Un’inchiesta penale per intestazione fittizia di beni mobili dietro al sequestro di un veicolo carico di merci destinate alla vendita illecita, effettuato sabato sera dagli agenti del nucleo commerciale di polizia municipale. Una vicenda a tinte fosche che è il frutto di un lavoro di indagine che attesta il ruolo svolto dalle organizzazioni criminali nella vendita di merci contraffatte da parte degli ambulanti di via Bonito. Ma andiamo per ordine. Gli agenti di polizia, sotto la guida del tenente Donato Palmieri, erano in servizio in abiti civili e auto civetta sabato sera tra via Mazzini e via Bonito, dove hanno incrociato una station wagon sospetta a cui hanno intimato l’alt. Il conducente, dinanzi all’indicazione degli agenti, è scappato via tra i vicoli del centro storico, lasciando lì la vettura e facendo perdere le sue tracce.

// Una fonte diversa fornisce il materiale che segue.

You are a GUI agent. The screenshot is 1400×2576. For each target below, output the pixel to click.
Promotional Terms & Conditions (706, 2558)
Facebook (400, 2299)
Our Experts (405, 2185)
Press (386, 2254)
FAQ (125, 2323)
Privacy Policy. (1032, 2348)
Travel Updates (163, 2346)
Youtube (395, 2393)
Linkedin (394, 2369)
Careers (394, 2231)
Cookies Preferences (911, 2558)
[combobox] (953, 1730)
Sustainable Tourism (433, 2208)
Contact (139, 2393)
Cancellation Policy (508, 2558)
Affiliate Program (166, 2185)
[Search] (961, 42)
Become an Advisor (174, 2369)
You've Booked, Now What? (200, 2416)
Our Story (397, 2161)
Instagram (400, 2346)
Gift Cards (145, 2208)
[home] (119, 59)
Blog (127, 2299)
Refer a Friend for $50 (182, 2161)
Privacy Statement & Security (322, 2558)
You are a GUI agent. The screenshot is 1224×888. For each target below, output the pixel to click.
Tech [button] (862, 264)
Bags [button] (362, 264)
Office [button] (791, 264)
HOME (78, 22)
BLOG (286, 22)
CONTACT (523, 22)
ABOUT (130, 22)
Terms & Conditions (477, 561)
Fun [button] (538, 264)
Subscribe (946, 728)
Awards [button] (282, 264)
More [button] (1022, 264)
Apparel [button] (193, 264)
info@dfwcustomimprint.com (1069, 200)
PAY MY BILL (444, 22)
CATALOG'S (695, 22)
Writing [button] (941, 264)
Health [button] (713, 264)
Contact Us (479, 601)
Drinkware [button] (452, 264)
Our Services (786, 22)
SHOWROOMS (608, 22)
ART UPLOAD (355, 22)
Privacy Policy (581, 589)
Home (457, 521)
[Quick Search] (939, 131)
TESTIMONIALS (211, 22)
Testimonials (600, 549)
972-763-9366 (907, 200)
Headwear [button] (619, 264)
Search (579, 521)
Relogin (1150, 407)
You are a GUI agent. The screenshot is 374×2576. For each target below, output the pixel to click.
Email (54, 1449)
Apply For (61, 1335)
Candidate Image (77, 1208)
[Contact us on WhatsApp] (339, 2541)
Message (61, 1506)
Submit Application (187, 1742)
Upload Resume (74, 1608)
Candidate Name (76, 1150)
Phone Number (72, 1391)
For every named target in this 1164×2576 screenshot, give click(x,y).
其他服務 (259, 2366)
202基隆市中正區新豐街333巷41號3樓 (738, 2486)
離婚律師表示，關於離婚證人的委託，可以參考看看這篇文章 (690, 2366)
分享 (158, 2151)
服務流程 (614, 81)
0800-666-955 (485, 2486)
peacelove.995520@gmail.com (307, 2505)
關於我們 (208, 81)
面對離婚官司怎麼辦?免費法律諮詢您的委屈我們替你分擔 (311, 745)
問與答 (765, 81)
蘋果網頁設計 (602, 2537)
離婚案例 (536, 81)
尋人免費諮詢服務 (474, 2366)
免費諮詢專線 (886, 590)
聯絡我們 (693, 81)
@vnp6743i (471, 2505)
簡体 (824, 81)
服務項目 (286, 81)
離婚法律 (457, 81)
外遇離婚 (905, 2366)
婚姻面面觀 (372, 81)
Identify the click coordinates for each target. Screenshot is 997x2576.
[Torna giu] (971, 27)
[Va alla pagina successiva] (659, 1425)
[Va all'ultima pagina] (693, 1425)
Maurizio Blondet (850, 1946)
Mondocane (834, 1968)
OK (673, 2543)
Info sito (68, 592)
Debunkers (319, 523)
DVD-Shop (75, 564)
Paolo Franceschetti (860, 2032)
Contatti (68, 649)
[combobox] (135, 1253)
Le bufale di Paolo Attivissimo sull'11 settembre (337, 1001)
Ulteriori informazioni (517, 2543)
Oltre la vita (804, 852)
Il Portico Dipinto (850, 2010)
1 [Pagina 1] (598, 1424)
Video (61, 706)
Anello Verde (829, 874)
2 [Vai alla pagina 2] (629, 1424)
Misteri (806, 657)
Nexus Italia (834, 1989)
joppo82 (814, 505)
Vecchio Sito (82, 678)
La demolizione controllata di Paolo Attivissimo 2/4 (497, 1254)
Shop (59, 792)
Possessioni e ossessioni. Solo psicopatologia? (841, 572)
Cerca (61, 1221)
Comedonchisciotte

Al controllo di polizia, il veicolo risultava di proprietà di A.V., classe 1983, residente a Napoli, ed era sprovvisto di assicurazione Rca da 4 anni, nonché con provvedimento di cancellazione dalla mot

orizzazione civile. Al suo interno è stato ritrovato un ingente quantitativo di merci destinate all’attività illecita di vendita sul suolo pubblico. E la station wagon con l’intero carico è stata pertanto trasferita presso gli uffici della polizia locale all’ex Pretura. Dall'interrogazione in banca dati agli organi di polizia risultava un “rintraccio” dello stesso da sottoporre alla misura cautelare del sequestro preventivo ex art. 321 cpp, emesso dal gip di Napoli Antonella Campanaro. Tale veicolo è coinvolto nell’ambito di un’inchiesta penale per “intestazione fittizia” di beni mobili. Veniva accertata dalla Procura di Napoli che A.V. risultava intestatario di oltre 200 veicoli tra autovetture e motocicli e per questo era stato disposto il rintraccio di ognuno di essi per la successiva sottoposizione alla misura cautelare penale, ragion per cui gli agenti di polizia hanno dato esecuzione alla misura cautelare del veicolo dandone immediata comunicazione alla Procura di Napoli titolare dell'inchiesta.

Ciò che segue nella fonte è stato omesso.